Copyright © 2008 ABC News Internet Ventures

Popularity: 16% [?]

Death Drugs Cause Uproar in Oregon

Terminally Ill Denied Drugs for Life, But Can Opt for Suicide

By SUSAN DONALDSON JAMES
Aug. 6, 2008 —

The news from Barbara Wagner’s doctor was bad, but the rejection letter from her insurance company was crushing.

The 64-year-old Oregon woman, whose lung cancer had been in remission, learned the disease had returned and would likely kill her. Her last hope was a $4,000-a-month drug that her doctor prescribed for her, but the insurance company refused to pay.

What the Oregon Health Plan did agree to cover, however, were drugs for a physician-assisted death. Those drugs would cost about $50.

“It was horrible,” Wagner told ABCNews.com. “I got a letter in the mail that basically said if you want to take the pills, we will help you get that from the doctor and we will stand there and watch you die. But we won’t give you the medication to live.”

Critics of Oregon’s decade-old Death With Dignity Law — the only one of its kind in the nation — have been up in arms over the indignity of her unsigned rejection letter. Even those who support Oregon’s liberal law were upset.

The incident has spilled over the state border into Washington, where advocacy groups are pushing for enactment of Initiative 1000 in November, legalizing a similar assisted-death law.

Opponents say the law presents all involved with an “unacceptable conflict” and the impression that insurance companies see dying as a cost-saving measure. They say it steers those with limited finances toward assisted death.

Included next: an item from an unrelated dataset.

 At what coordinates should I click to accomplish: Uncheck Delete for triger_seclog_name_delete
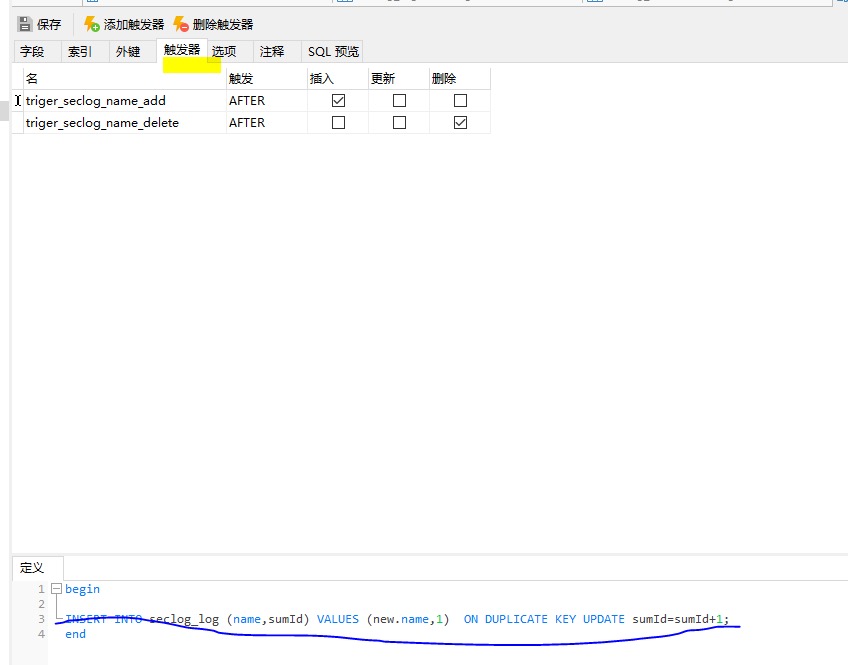460,123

“News of payment denial is tough enough for a terminally ill person to bear,” said Steve Hopcraft, a spokesman for Compassion and Choices, a group that supports coverage of physician-assisted death.

Letter’s Impact ‘Devastating’
“Imagine if the recipient had pinned his hope for survival on an unproven treatment, or if this were the first time he understood the disease had entered the terminal phase. The impact of such a letter would be devastating,” he told ABCNews.com.

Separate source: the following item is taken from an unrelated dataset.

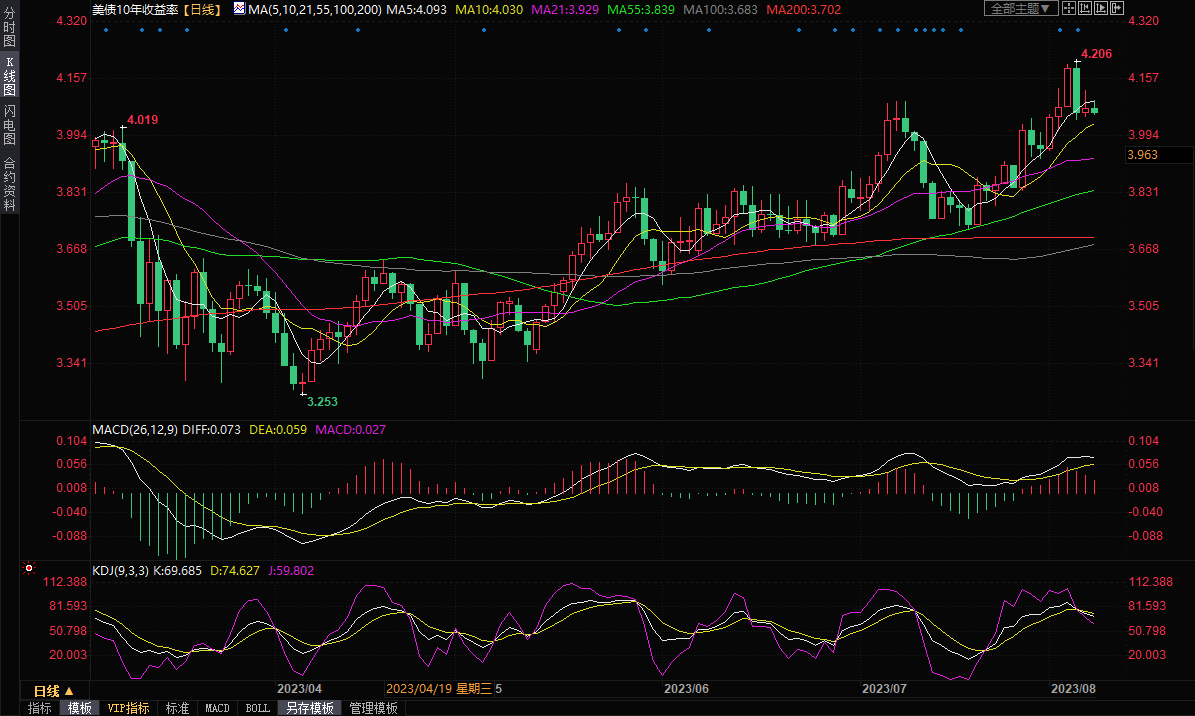Select the VIP指标 tab

coord(128,708)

Wagner, who had worked as a home health care worker, a waitress and a school bus driver, is divorced and lives in a low-income apartment. She said she could not afford to pay for the medication herself.

“I’m not too good today,” said Wagner, a Springfield great-grandmother. “But I’m opposed to the [assisted suicide] law. I haven’t considered it, even at my lowest point.”

A lifelong smoker, she was diagnosed with lung cancer in 2005 and quit. The state-run Oregon Health Plan generously paid for thousands of dollars worth of chemotherapy, radiation, a special bed and a wheelchair, according to Wagner.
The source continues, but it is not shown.